Danke, dass ihr Sekundenjahre mit mir teilt.
Vergissmeinnicht für dich, Anna, obwohl mehr als Appell an mich selbst gedacht, nie dein Lachen, deine samtene Stimme und deinen unglaublichen Sinn fürs Praktische zu vergessen.
Eine rosafarbene Primel für dich, Yvonne, die du mit sonderbarer Anmut und Zielgerichtetheit erwachsen werden wolltest.
Eine größere, kräftig Gelbe für Louis, sozusagen zum Ausgleich für dein kurzes, doch hoffnungsvolles Leben.
Was für Jahre hatten wir gemeinsam, und doch, je mehr ich mich an sie zu erinnern versuche, desto weniger kann ich es.
„Hol Wasser!”, sage ich dem, der dort auf der Bank kauert. Doch ich wende den Blick nicht ab von den Buchstaben, die metallen in Stein gemeißelt, aber in unfassbarer Ferne vor meinen Augen tanzen.
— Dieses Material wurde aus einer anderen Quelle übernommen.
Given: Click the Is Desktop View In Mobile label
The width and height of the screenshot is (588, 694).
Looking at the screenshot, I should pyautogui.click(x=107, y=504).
Ich sammle den Unrat von eurem Bett, entferne sorgfältig das Wildkraut. Die Kanne kommt, ich begieße euch mit Tränen.
Und ich harke Wellenlinien um das Grab, davor ziehe ich mit dem Jätenstiel eine tiefe Gerade, von dieser aus Striche seitwärts. Ich gehe an ihr entlang und schließe die Augen: Die Holzbalken des Kais knarren unter meinem Gewicht, der Wind streift um meine Schläfen und ich sehe, durch den dichten Nebel, ein Schiff uns abholen kommen.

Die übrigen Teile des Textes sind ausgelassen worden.